Karl Reitschuster - Re: Longhorn Command Shell (  blueArrow
11/10/2003; 4:55:51 AM (reads: 1138, responses: 0)
I am not sure what you mean ( my english is easy going) but eevery aproach to script-language should be as simple as possible. So iam really a fan of bash(Linux) or ksh(Unix);

This new MSH seems at the first look very over-sophisticated; carl

andrew cooke - Re: Longhorn Command Shell (  blueArrow
11/10/2003; 7:18:33 AM (reads: 1109, responses: 2)
Hmmm. I'm torn between the advantages (you presumably get methods as well as data; the information is more strongly typed) and the disadvantages. It's an old link, but I re-read ESR's defense of Unix programming not long ago, and found it refreshing to have the advantages of The Unix Way spelt out in letters ten feet high.

I currently work in a loose group that includes two projects that are solving similar problems (distributed computing) in very different ways. One group is doing the whole XML JAVA SQL (and UML) thing; the other is using a Unix directory structure as a database, sending simple text/csv messages directly through sockets, etc etc. "Everyone" "knows" that the XML/Java/SQL/UML way is right, and the other group is old fashioned and going to have problems (scaling, deadlocks, reliance on NFS, etc). But the old-fashioned solution is already up and running, while the design for the [prod TLA lim n->inf] version isn't yet through its PDR (prelim design review)...

Rici Lake - Re: Longhorn Shell vs. Applescript  blueArrow
11/10/2003; 10:20:32 AM (reads: 1125, responses: 1)
I did a site search on Applescript, to no avail. Am I to assume that this interesting little language has never appeared on LtU?

There have been a few attempts to turn Applescript into a shell language (I was responsible for one, back in my MacOS8 days). I wasn't very happy with the results, because it turned out to be too difficult to use spontaneously. But it certainly has some interesting features, rather similar to the ones mentioned in the Longhorn writeup (and perhaps some features not yet in Longhorn, for example persistent properties).

As a command shell, though, it has a number of problems. First, it is somewhat wordy, although a good tab completer would go a long way towards solving that. Second, although it allows you to target any object in any application, it often turns out that successive commands typed into a command shell do not have the same target. Consequently, a simple-minded implementation of "cd" (taken as setting a default root) is inadequate to the task. Actually, I think the same is true of ordinary Unix shells; you end up compensating by having a variety of "search paths" stored in environment variables.

Many of these same issues reappear in scsh: it is a wonderful language for writing shell scripts, but actually day-to-day use as a command-line can be a bit of a pain.

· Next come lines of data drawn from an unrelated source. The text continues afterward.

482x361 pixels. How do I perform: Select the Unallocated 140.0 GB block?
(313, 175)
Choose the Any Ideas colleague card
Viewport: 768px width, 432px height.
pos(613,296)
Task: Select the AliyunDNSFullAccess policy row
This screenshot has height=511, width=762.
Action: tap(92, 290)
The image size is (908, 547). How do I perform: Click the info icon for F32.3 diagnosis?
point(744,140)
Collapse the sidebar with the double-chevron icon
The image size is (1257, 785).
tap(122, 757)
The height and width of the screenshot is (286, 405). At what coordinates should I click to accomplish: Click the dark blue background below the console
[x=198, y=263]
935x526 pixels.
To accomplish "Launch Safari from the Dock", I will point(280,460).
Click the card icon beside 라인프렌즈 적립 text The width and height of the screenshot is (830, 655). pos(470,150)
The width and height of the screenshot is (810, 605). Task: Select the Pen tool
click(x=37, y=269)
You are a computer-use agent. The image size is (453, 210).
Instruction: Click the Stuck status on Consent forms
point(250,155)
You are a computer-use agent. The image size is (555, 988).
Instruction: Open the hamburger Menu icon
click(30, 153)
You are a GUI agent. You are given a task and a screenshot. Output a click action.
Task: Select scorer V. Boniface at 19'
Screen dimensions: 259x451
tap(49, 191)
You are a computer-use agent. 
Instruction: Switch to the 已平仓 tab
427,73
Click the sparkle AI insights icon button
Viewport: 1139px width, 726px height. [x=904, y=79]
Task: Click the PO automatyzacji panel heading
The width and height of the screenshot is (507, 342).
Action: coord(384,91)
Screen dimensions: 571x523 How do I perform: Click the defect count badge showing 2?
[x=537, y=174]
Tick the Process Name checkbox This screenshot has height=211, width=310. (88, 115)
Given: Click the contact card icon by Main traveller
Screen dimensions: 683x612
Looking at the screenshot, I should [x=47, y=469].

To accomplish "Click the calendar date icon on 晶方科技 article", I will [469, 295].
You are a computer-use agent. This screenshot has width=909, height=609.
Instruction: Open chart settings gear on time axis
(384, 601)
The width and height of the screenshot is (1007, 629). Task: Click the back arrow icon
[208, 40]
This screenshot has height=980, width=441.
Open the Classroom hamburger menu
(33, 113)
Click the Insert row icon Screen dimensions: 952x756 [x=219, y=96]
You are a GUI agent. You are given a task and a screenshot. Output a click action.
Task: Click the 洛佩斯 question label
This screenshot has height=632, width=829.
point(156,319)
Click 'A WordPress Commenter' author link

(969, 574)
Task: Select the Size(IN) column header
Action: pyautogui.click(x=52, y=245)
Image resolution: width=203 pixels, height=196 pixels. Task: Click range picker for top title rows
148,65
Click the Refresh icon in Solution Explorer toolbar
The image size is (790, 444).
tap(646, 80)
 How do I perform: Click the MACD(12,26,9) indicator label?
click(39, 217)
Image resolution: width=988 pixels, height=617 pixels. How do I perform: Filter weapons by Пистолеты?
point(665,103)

I wonder if the properties that make bash, for example, a comfortable command-line environment are precisely the properties that make it an awkward scripting language, not the least of which being the security aspects of passing a random string to bash to execute.

Ehud Lamm - Re: Longhorn Shell vs. Applescript  blueArrow
11/11/2003; 4:03:15 AM (reads: 1010, responses: 0)
Am I to assume that this interesting little language has never appeared on LtU?

It wasn't discussed at length, that's for sure.

It seems to me that people are conflating application scripting (e.g., exposing application objects) and shell programing,, that I prefer be restricted to combining well defined independent components.

Maybe this is the right way to go. Maybe not. I think this decision should be made explicit and discussed.

Rexx is a prime example of a lgnauge designed to communicate with applications (you simple ADDRESS them). It's not that great for shell type things.

These models are obviously related, but it seems to me that they are distinct and combining them together isn't all that easy. Does the MSH try to address this need, or is this sort of thing supposed to be done using scripting languages (and the scripting host), VBA etc? I am not sure I know what the Microsoft vision is on this one.